Memory Leaks in Node

By: John Detlefs

Posted: April 30, 2024

Whenever code is executed it uses system memory to persist objects that are relevant to the code’s execution. When these objects are no longer relevant, a garbage-collected language will delete the objects and free the memory back up for general consumption. Improperly written code can cause instantiation of objects at a rate that the garbage collector cannot keep up with. In some cases, code can add extraneous event listeners that will never be considered by a garbage collector for elimination. In any case memory leaks are pernicious bugs that will eventually cause out of memory (OOM) errors and cause containers in deployed environments to crash (and hopefully restart). Container crashes will cause unexpected errors in user requests and potentially serious issues with engagement from impacted users. If a user tries to buy a hugely expensive item and that purchase fails to go through, they may never try to buy that item again for a lack of trust in the system.

Recently, I was tasked with fixing a memory leak that was cropping up in a service and preventing our ability to deploy a service to production. The first step to take in this situation is always to look at what recent changes occurred since the memory leak started to occur. In our case this required us to look at the git log for the service and to look at the service health dashboard in the AWS Elastic Container Service UI.

There were no code changes that appeared to have any chance of being responsible for a leak, but there were a variety of package updates. All of the updates involved were meant to prevent security vulnerabilities. If we reverted those changes, our work would be flagged as non-compliant by automated tools and prevent us from any future pushes to production. The obvious first choice is to revert all of the changes that occurred between stability and the leak cropping up. In our case, we couldn’t do that to unblock things, we would just be trading one problem that prevented us from deploying to production for another.

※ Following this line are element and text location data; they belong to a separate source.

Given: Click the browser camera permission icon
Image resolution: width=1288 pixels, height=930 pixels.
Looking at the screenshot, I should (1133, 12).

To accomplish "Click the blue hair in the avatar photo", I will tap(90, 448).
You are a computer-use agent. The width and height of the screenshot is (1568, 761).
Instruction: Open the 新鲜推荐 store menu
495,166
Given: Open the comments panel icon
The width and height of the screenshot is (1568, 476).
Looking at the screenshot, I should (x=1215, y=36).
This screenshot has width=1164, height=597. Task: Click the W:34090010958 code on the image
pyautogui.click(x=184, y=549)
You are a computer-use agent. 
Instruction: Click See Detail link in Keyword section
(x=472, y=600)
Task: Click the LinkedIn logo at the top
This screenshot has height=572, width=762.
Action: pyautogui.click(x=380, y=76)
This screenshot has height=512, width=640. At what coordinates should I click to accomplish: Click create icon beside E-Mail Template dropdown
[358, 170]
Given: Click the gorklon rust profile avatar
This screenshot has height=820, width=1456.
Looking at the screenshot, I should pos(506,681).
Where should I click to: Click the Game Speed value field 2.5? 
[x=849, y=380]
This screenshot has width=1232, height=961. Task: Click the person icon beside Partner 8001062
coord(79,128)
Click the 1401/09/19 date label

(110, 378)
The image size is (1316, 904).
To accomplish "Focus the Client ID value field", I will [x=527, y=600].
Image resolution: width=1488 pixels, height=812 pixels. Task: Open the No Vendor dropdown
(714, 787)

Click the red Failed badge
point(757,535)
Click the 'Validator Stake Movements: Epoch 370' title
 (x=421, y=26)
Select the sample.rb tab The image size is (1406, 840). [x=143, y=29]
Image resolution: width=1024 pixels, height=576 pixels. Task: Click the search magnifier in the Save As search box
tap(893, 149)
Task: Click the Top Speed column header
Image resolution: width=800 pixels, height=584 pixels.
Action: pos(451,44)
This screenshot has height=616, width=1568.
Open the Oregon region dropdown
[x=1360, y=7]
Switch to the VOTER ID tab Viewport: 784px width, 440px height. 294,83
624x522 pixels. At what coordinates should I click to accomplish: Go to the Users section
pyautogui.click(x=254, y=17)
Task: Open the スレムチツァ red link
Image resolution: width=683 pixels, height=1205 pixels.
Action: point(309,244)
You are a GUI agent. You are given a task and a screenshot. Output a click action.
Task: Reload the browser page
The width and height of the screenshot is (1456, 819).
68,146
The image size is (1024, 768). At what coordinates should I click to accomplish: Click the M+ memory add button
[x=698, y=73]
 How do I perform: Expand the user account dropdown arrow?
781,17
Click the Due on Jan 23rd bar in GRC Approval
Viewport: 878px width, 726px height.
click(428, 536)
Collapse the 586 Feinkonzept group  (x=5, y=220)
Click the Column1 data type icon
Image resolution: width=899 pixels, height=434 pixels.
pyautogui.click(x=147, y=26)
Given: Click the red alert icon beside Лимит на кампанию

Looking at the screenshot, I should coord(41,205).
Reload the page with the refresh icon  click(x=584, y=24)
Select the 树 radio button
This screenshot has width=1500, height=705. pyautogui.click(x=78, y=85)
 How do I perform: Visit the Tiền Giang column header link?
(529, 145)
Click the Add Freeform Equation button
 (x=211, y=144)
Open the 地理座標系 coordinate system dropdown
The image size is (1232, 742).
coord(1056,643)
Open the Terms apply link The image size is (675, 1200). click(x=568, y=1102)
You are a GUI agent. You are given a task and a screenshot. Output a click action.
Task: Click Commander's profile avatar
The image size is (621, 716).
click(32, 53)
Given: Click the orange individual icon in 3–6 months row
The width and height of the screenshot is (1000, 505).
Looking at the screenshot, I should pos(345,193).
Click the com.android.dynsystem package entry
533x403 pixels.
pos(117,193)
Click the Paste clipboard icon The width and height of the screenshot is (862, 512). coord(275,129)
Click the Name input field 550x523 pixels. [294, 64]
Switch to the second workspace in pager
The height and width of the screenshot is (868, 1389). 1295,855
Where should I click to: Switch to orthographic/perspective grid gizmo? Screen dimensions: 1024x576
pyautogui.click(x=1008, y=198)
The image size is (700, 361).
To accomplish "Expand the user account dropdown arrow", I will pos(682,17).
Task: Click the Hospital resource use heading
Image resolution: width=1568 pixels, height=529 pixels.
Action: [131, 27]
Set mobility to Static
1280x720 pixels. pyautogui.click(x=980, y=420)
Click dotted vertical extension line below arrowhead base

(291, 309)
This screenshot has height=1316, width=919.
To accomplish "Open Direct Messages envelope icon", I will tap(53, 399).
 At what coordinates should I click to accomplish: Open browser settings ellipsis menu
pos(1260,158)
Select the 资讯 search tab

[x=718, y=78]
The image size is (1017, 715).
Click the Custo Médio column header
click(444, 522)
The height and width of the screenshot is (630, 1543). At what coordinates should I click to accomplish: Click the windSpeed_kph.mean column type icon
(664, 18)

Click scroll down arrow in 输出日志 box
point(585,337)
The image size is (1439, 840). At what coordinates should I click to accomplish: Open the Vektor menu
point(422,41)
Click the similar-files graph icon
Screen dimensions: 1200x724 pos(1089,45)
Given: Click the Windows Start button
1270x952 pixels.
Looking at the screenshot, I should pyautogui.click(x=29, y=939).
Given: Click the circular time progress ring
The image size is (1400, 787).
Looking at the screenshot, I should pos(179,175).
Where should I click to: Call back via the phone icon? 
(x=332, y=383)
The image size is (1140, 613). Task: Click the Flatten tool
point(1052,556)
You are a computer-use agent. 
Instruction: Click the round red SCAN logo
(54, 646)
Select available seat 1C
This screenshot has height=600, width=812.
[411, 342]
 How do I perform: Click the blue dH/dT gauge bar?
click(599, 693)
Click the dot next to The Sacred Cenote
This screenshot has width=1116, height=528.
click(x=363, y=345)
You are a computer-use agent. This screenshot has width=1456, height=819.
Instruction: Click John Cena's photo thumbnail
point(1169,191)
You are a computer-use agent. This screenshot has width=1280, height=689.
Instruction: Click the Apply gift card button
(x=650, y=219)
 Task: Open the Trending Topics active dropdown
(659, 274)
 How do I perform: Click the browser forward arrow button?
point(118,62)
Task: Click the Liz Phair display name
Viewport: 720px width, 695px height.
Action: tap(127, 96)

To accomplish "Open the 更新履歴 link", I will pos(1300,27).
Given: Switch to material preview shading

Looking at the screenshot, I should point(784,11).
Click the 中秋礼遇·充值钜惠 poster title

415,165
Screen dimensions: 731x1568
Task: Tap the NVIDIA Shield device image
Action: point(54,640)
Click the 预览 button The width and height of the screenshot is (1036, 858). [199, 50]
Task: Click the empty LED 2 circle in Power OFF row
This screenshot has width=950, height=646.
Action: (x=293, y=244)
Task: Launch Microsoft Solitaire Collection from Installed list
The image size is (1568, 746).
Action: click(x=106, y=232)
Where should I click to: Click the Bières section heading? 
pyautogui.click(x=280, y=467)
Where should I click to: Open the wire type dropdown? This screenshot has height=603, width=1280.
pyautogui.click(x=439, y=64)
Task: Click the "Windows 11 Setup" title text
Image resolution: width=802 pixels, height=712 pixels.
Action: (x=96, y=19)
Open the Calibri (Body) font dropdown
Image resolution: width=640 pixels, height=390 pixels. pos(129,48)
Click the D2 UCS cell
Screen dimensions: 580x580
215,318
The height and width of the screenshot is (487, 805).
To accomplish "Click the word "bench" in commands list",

Instead, we had to find which particular packages were involved in the leak. Our local dev environment wasn’t easy to get properly configured for debugging the issue locally. In retrospect, I should have slowed down here and spent the time to stand up a dev environment with (as-close-to) complete parity with the deployed container for a service. There are many services to configure, run locally, and connect to our problem service, getting this right is quite a challenge. All of this work is already done in a deployed environment. If you called me out for trying to rationalize my laziness I wouldn’t blame you. The cons of testing through deployments is that deploying to the appropriate environment can take quite a long time and in many cases they don’t provide access to debugging tools. A slow feedback loop is never good. Testing changes should take minutes, not hours.

I tried to use https://www.npmjs.com/package/@airbnb/node-memwatch as a diagnostic tool. This tool is a wrapper for V8’s memory APIs exposed for C++ developers. It is meant to create a snapshot of the heap of memory allocated at time t1 and then when the .end() method is called a snapshot is taken at time t2. The tool provides a diff of the heap between t2 and t1. It will provide details of what classes are being created, usually the first ten or so are native javascript classes. If you have a service with a leak, the first few non-native classes will likely be your leaky classes.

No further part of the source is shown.